● **Stated goal**: Quote the material below word for word, from the line with "Task: Switch to the Build tab" through its final line, both ends included. Leave the pictures out.

____________

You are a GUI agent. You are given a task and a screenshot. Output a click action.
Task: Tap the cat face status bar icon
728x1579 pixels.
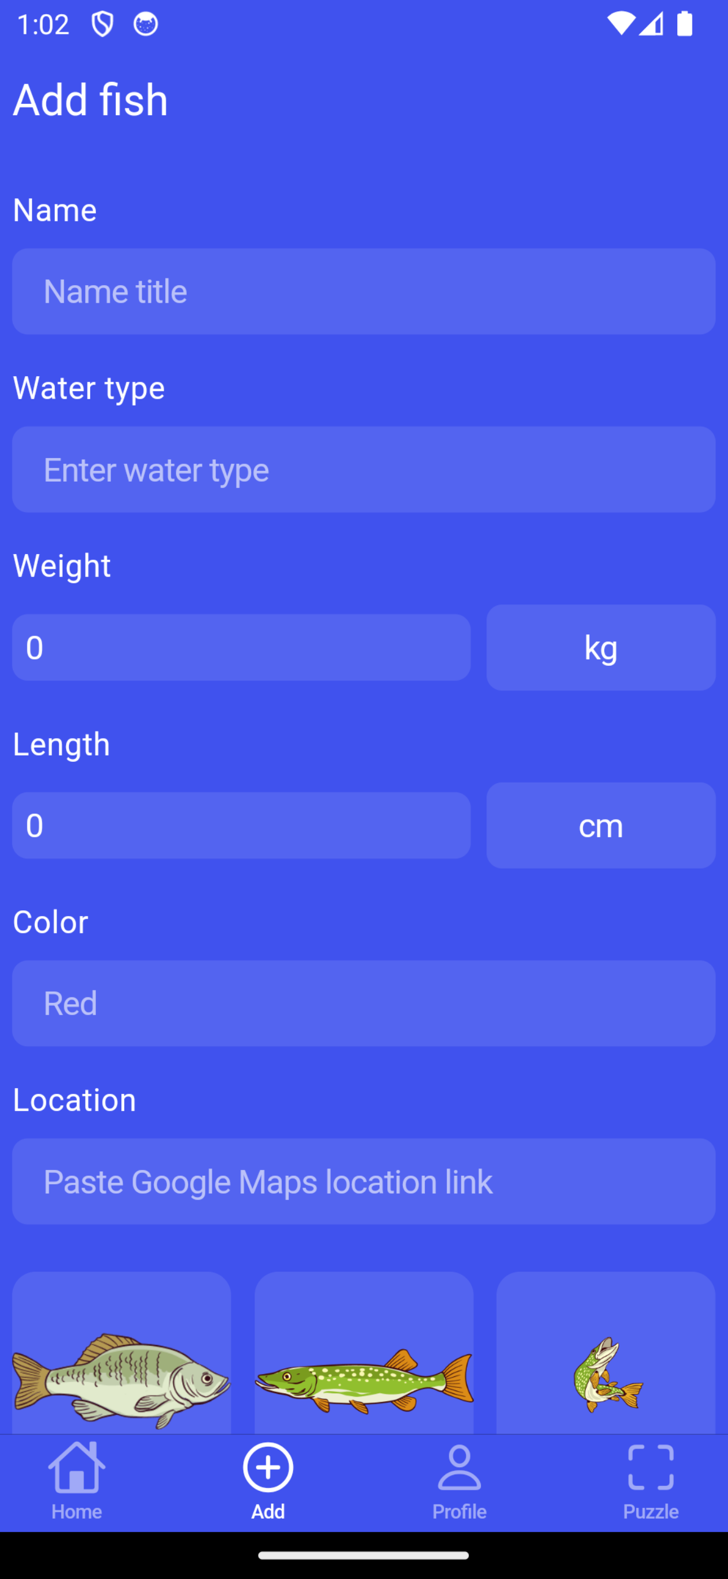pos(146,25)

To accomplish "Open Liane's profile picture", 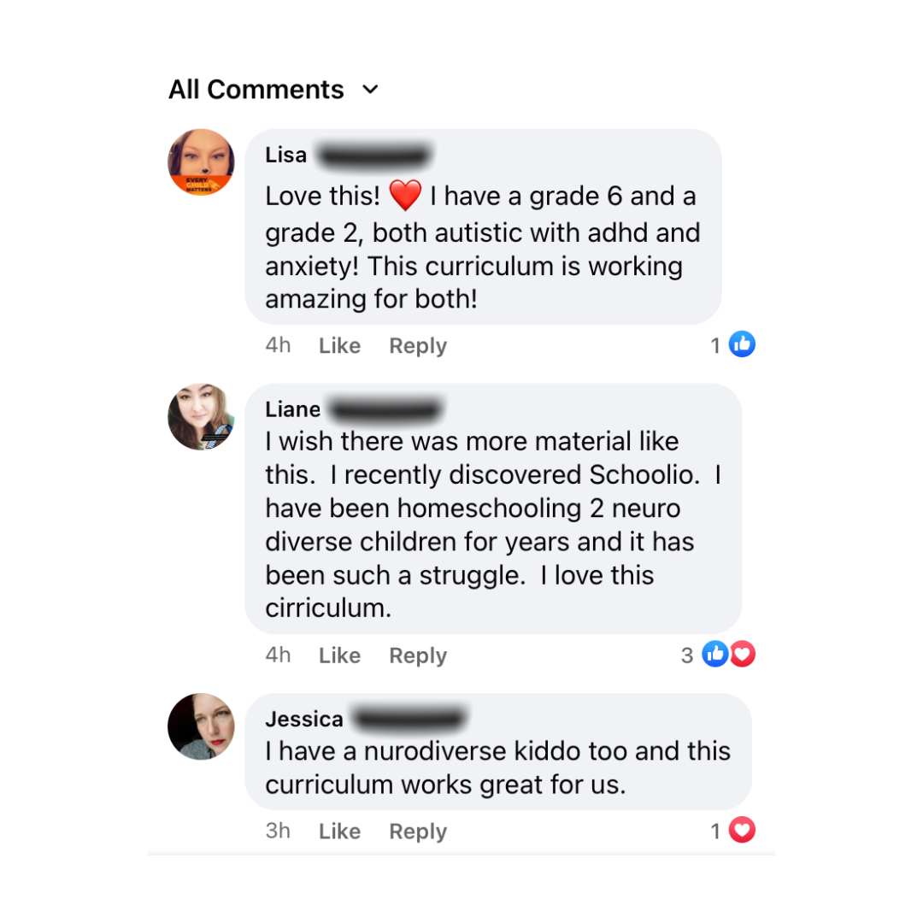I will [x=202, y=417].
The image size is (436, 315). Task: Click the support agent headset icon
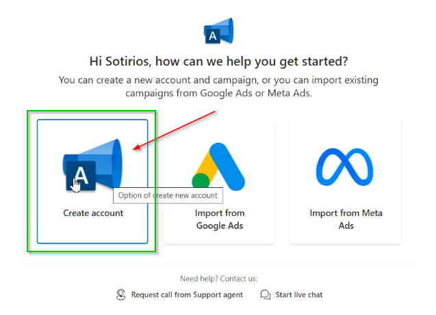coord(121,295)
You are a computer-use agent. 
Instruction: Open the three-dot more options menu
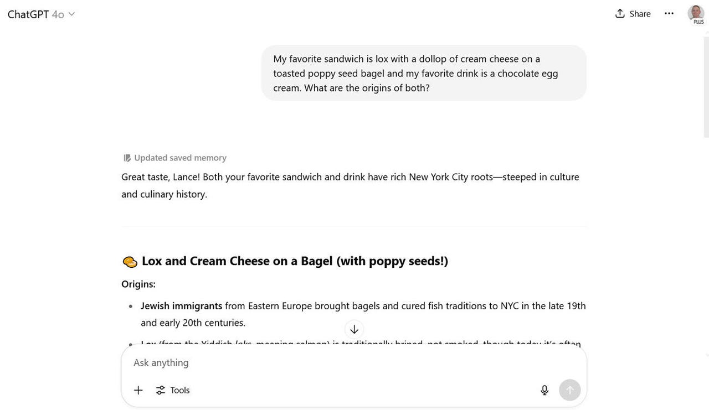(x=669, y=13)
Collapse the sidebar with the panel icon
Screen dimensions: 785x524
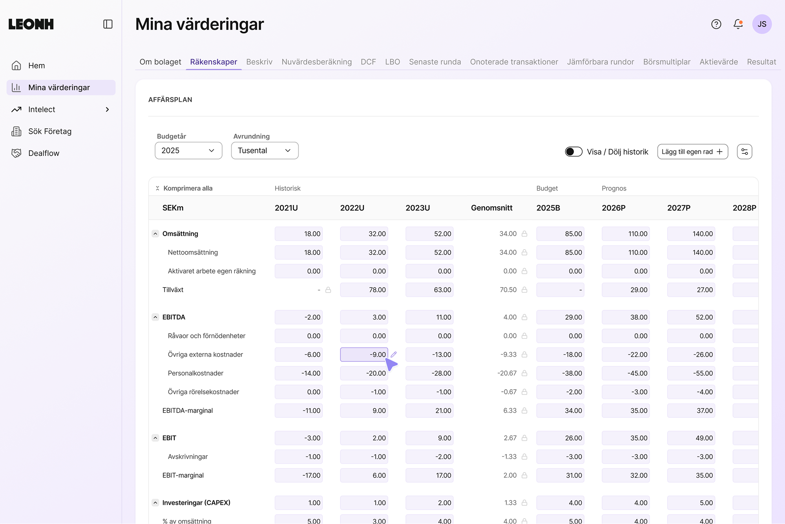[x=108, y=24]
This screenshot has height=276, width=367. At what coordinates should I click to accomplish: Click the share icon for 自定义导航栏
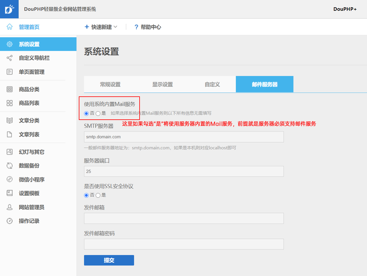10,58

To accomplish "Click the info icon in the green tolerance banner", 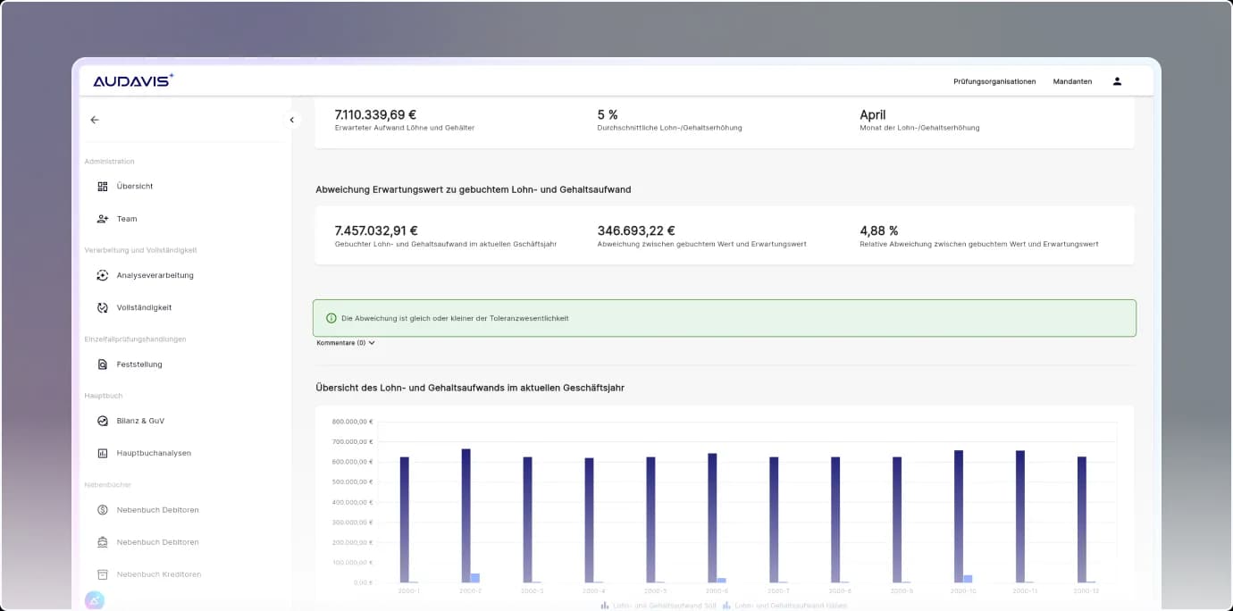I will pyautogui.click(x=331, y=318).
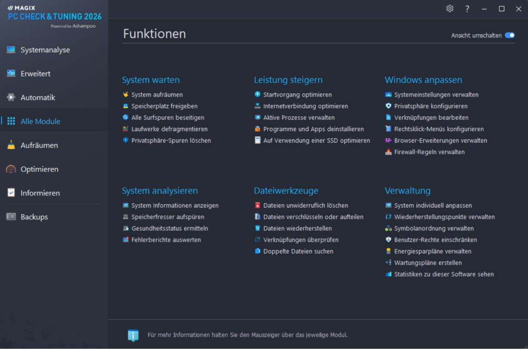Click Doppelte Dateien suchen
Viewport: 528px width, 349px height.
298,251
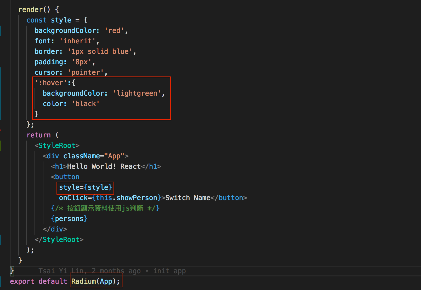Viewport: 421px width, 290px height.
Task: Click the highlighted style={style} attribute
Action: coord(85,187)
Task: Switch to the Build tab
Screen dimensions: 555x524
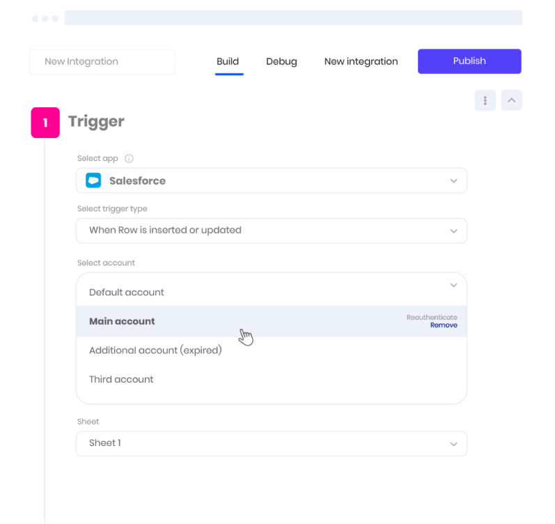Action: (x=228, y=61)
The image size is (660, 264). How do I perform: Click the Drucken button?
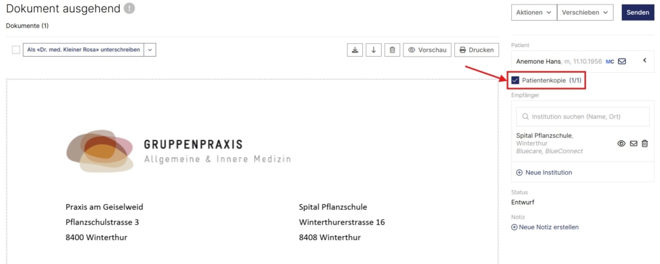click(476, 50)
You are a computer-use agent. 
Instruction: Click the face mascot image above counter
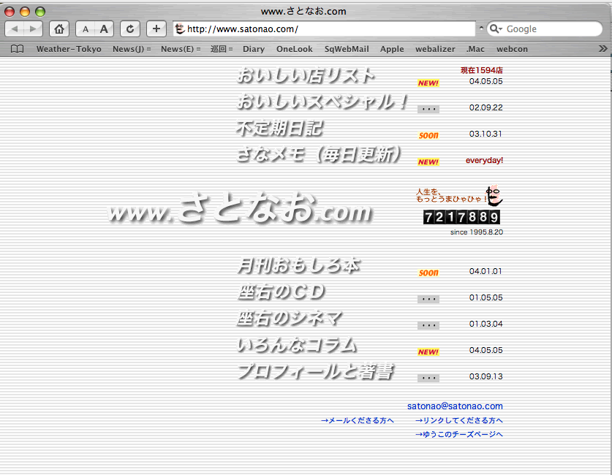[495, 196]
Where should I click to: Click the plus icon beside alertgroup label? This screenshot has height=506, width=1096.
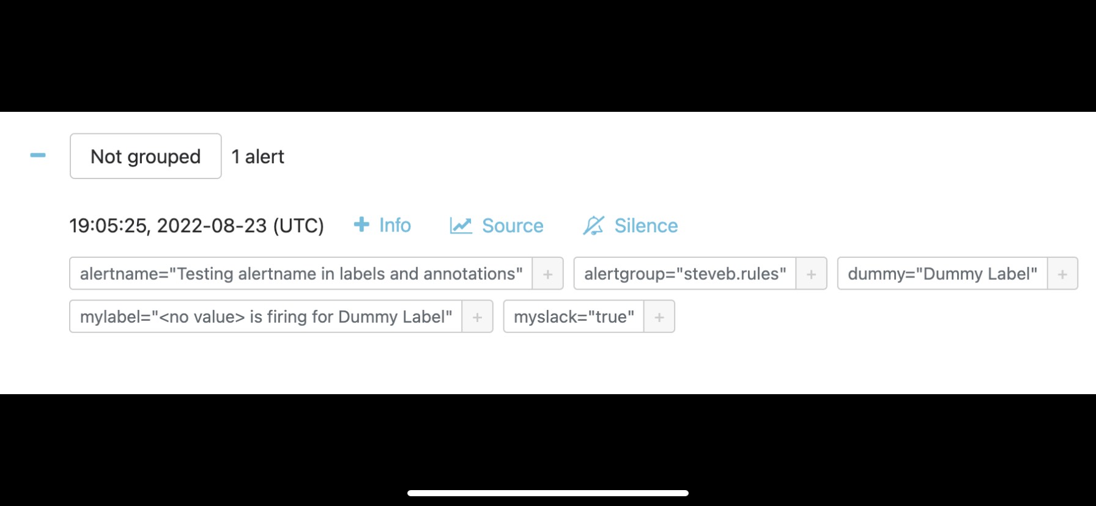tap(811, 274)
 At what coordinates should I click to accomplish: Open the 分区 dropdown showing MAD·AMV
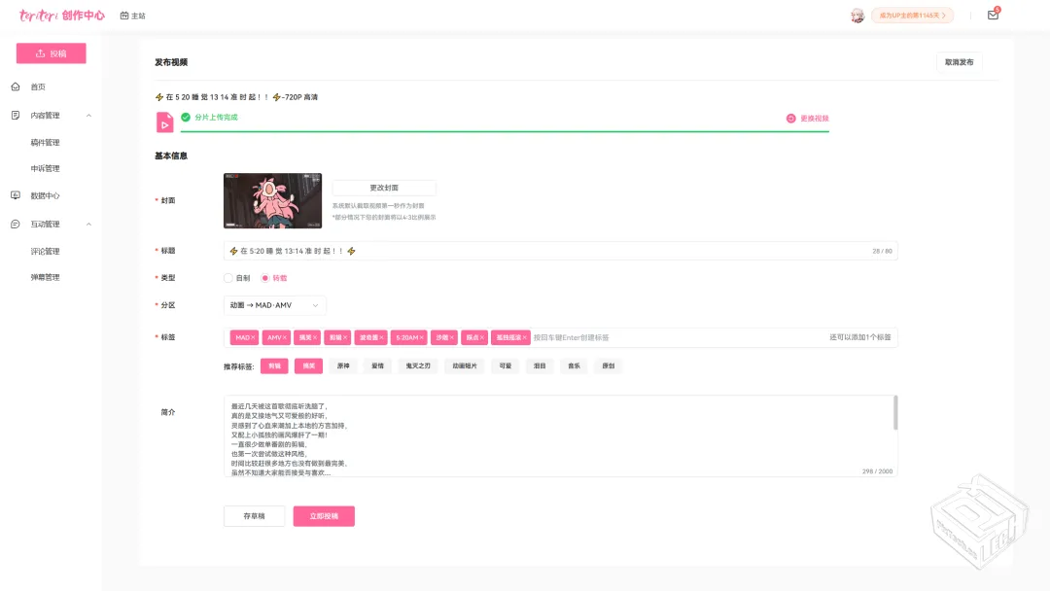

____________

● **Complete response**:
Task: Switch to the Build tab
Screen dimensions: 555x524
Action: (x=228, y=61)
The image size is (660, 264). How do I perform: Click the Drucken button?
click(476, 50)
You are a computer-use agent. 
Instruction: Click the face mascot image above counter
[495, 196]
Where should I click to: Click the plus icon beside alertgroup label? This screenshot has height=506, width=1096.
tap(811, 274)
 At what coordinates should I click to accomplish: Open the 分区 dropdown showing MAD·AMV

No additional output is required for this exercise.